*EXERCISE DETAILS*. Once you reach the line containing "Image resolution: width=1080" in the entries below, write out that line and each one after it down to the line containing "Task: Select the Helium username", exactly and with nothing added.
───── DATA FOR ANALYSIS ─────
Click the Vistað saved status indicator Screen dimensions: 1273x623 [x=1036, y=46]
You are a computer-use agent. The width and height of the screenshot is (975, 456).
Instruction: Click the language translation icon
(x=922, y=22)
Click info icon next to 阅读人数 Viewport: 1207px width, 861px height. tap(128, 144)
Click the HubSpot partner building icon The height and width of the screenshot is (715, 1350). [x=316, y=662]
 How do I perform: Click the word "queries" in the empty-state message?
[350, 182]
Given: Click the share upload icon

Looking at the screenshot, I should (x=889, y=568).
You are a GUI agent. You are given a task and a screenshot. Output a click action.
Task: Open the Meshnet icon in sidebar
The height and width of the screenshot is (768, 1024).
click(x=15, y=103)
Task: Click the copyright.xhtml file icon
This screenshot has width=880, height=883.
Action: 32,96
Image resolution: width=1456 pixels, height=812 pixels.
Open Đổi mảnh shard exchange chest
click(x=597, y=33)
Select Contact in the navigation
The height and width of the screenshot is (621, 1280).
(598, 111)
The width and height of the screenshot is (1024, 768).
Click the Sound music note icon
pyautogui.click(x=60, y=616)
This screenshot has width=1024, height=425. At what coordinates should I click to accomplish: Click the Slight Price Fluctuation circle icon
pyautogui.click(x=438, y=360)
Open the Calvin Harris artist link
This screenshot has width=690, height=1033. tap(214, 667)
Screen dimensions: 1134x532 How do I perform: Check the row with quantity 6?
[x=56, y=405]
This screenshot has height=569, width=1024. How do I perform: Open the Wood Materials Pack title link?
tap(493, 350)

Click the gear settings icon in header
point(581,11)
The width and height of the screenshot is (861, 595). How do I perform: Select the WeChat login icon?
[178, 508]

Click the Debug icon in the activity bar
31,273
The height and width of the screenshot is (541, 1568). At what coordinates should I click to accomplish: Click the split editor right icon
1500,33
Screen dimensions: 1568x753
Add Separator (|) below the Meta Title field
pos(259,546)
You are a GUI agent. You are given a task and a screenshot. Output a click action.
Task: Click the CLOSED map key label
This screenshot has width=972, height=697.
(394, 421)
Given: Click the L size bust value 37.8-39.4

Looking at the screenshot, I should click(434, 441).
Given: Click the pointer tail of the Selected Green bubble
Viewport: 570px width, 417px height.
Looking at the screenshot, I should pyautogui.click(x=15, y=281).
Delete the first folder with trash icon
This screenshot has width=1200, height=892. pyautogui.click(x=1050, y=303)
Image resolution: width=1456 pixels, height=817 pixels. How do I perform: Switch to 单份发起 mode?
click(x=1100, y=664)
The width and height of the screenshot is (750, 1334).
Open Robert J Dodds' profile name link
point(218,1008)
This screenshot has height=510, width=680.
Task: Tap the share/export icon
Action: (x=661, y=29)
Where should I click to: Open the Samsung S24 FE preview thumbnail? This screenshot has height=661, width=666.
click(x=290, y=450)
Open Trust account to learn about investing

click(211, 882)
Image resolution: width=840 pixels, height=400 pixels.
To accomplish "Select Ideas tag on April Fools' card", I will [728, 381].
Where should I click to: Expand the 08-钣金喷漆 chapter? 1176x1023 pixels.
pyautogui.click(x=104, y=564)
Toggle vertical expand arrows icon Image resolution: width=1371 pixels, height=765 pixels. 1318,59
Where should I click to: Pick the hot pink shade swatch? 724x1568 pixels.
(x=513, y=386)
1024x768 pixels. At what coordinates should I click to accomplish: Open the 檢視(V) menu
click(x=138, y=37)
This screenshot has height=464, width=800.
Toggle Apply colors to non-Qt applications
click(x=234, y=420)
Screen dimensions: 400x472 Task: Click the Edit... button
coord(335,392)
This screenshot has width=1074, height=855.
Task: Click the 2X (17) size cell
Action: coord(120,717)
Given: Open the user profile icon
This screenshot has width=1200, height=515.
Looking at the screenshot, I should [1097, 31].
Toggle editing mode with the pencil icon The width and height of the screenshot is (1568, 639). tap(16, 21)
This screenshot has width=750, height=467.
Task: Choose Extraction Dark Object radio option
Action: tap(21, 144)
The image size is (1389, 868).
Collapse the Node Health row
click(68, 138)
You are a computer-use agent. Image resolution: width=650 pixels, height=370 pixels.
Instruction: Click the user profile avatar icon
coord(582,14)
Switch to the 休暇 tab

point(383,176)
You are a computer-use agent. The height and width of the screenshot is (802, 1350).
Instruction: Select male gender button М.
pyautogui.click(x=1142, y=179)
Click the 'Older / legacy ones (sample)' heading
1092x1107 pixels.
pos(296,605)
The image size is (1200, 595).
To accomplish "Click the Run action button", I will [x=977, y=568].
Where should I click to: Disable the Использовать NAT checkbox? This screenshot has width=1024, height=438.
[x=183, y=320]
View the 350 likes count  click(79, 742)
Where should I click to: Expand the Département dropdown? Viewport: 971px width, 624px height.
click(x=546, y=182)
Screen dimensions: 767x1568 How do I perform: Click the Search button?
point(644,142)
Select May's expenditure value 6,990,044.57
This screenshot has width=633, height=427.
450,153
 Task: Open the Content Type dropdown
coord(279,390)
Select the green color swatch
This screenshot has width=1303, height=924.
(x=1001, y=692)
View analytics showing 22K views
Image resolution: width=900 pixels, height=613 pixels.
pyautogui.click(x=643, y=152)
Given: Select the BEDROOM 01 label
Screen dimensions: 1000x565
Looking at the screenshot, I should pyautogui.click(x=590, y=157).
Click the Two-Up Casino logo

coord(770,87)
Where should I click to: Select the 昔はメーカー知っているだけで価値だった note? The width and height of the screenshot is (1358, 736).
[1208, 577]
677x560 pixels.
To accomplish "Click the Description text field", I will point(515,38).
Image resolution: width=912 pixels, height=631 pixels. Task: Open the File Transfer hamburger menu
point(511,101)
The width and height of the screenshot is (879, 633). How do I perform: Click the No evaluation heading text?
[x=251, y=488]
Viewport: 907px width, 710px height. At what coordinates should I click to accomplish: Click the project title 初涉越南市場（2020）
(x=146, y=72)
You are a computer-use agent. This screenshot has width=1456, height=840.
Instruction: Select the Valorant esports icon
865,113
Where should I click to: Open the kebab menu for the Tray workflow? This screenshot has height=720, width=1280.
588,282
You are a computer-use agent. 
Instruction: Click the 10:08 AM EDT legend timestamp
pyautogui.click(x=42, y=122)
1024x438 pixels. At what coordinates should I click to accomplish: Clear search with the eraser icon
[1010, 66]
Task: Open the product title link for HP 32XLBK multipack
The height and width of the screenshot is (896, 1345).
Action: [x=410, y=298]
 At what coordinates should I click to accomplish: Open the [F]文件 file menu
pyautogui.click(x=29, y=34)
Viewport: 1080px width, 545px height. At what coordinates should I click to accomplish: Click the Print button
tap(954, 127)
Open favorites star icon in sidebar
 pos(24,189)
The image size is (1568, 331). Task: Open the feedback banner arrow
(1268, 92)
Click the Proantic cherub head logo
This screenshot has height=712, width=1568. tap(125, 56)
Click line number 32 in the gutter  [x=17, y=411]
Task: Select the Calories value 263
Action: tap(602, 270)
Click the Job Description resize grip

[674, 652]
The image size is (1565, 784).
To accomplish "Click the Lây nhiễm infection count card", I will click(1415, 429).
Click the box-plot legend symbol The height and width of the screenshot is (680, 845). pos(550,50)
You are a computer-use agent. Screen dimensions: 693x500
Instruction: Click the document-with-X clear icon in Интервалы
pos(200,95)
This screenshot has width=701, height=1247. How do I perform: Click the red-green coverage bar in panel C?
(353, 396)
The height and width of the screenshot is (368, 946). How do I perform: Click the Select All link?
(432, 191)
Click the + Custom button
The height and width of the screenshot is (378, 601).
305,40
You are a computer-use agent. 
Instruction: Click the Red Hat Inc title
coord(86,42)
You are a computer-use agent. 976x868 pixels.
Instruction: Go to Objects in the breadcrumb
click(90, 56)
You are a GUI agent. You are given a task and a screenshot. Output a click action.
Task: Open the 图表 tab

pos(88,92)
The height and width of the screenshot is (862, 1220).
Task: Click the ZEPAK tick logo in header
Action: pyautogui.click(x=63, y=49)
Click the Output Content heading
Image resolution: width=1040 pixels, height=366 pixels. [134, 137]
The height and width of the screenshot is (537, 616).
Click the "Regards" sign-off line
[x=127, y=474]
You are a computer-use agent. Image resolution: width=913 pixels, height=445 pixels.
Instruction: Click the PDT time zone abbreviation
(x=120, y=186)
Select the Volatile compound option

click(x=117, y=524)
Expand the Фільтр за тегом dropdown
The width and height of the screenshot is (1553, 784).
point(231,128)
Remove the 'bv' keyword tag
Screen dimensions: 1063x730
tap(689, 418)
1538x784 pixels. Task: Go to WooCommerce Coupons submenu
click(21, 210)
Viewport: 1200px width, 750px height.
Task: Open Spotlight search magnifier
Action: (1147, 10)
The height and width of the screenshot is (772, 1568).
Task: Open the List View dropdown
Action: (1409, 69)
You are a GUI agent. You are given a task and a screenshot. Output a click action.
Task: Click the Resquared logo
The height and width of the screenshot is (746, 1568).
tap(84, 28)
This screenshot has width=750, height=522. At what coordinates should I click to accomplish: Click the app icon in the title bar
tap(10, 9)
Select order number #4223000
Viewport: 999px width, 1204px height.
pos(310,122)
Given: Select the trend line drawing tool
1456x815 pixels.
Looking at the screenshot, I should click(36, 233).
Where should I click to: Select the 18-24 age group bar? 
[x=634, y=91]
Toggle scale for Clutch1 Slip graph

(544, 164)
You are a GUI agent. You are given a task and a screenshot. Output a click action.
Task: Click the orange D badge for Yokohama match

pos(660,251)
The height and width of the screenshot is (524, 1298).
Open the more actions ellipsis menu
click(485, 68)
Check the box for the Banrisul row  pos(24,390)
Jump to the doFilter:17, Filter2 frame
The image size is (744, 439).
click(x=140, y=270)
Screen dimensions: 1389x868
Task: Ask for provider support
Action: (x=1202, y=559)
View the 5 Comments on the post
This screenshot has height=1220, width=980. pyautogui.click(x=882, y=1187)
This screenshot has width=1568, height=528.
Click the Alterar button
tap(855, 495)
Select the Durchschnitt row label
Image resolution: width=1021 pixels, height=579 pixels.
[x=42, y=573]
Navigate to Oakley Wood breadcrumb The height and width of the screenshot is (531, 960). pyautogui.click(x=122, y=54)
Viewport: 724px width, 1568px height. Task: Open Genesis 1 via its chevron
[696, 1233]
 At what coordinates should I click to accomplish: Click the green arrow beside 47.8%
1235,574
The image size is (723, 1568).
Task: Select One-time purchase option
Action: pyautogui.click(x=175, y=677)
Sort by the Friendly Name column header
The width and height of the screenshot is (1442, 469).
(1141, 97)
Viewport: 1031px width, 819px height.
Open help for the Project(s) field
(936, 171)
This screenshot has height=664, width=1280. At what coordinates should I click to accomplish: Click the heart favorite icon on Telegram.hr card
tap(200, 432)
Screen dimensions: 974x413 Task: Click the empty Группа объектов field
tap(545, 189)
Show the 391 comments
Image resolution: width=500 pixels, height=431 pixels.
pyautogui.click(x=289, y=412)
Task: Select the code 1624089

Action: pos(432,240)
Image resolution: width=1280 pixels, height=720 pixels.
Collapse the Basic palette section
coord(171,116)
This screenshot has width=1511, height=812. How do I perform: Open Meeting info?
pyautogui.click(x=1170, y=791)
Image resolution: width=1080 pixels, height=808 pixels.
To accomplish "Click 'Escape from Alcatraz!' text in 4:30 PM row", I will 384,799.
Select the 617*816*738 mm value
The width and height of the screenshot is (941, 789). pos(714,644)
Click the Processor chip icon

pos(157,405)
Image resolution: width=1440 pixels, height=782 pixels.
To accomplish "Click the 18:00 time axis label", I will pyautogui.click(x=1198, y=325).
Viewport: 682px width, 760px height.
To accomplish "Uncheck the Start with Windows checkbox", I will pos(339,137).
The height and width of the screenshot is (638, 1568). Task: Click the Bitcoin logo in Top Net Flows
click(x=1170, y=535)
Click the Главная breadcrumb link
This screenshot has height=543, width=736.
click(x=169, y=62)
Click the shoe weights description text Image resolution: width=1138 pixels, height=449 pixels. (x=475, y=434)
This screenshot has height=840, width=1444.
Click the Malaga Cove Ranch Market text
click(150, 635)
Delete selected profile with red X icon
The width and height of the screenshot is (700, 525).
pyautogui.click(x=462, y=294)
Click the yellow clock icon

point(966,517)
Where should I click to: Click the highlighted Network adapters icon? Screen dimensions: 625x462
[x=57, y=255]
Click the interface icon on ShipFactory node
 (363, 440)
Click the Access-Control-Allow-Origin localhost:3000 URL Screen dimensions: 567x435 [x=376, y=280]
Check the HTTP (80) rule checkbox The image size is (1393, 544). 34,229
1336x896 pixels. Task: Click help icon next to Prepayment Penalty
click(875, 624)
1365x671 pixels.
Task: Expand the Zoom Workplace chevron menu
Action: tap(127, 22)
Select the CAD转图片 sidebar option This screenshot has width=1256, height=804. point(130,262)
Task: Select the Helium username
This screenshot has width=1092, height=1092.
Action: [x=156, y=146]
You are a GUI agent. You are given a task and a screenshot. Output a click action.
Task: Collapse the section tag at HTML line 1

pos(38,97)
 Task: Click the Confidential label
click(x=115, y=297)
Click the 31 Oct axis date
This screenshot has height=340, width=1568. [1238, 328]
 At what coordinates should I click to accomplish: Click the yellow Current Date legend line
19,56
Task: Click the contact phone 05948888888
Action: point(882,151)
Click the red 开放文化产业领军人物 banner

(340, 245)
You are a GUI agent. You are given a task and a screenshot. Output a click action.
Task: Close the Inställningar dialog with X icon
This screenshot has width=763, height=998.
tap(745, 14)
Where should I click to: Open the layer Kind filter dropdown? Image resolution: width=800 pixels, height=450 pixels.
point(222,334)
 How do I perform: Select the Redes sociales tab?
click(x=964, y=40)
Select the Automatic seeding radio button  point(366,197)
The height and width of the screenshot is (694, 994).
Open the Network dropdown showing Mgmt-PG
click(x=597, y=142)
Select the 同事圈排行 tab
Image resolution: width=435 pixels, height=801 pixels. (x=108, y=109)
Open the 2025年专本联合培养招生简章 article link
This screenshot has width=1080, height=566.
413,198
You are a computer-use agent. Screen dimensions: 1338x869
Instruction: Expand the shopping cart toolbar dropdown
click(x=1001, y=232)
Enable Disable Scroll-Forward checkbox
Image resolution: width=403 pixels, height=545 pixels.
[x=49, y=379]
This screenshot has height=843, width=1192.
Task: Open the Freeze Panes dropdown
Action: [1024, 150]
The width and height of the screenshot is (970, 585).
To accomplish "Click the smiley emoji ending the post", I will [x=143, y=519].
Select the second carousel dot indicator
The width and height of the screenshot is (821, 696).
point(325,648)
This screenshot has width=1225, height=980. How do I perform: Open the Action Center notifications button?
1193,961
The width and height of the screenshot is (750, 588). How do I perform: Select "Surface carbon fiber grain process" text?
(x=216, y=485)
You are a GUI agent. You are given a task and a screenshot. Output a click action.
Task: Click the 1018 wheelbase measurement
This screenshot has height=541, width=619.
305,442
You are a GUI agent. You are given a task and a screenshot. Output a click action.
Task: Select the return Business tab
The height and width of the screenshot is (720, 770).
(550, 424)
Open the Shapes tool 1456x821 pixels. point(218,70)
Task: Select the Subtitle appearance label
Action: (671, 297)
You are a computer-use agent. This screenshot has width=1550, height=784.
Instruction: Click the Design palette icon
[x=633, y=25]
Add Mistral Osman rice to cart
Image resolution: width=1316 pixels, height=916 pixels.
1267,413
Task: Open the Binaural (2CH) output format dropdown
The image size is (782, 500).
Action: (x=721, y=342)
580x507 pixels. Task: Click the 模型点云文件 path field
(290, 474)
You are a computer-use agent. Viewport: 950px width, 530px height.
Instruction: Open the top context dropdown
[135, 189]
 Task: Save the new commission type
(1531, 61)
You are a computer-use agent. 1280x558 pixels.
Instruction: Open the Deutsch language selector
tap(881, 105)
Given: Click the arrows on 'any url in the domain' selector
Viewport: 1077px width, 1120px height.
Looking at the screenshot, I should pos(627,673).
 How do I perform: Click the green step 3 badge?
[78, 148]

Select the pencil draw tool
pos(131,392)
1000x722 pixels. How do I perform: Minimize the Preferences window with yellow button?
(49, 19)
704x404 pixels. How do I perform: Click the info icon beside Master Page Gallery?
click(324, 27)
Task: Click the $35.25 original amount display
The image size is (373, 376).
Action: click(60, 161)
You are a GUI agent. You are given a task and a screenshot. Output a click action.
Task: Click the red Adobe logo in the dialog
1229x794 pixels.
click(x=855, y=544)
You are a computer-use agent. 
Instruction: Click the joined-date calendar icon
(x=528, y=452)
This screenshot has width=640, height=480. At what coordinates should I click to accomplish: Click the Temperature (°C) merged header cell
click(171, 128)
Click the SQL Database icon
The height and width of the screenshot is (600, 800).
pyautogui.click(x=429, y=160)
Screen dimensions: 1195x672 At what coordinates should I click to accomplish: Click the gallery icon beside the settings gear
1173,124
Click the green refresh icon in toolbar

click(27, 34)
─────
*OUTPUT*.
Image resolution: width=1080 pixels, height=808 pixels.
To accomplish "Click 'Escape from Alcatraz!' text in 4:30 PM row", I will 384,799.
Select the 617*816*738 mm value
The width and height of the screenshot is (941, 789). pos(714,644)
Click the Processor chip icon

pos(157,405)
Image resolution: width=1440 pixels, height=782 pixels.
To accomplish "Click the 18:00 time axis label", I will pyautogui.click(x=1198, y=325).
Viewport: 682px width, 760px height.
To accomplish "Uncheck the Start with Windows checkbox", I will pos(339,137).
The height and width of the screenshot is (638, 1568). Task: Click the Bitcoin logo in Top Net Flows
click(x=1170, y=535)
Click the Главная breadcrumb link
This screenshot has height=543, width=736.
click(x=169, y=62)
Click the shoe weights description text Image resolution: width=1138 pixels, height=449 pixels. (x=475, y=434)
This screenshot has height=840, width=1444.
Click the Malaga Cove Ranch Market text
click(150, 635)
Delete selected profile with red X icon
The width and height of the screenshot is (700, 525).
pyautogui.click(x=462, y=294)
Click the yellow clock icon

point(966,517)
Where should I click to: Click the highlighted Network adapters icon? Screen dimensions: 625x462
[x=57, y=255]
Click the interface icon on ShipFactory node
 (363, 440)
Click the Access-Control-Allow-Origin localhost:3000 URL Screen dimensions: 567x435 [x=376, y=280]
Check the HTTP (80) rule checkbox The image size is (1393, 544). 34,229
1336x896 pixels. Task: Click help icon next to Prepayment Penalty
click(875, 624)
1365x671 pixels.
Task: Expand the Zoom Workplace chevron menu
Action: tap(127, 22)
Select the CAD转图片 sidebar option This screenshot has width=1256, height=804. point(130,262)
Task: Select the Helium username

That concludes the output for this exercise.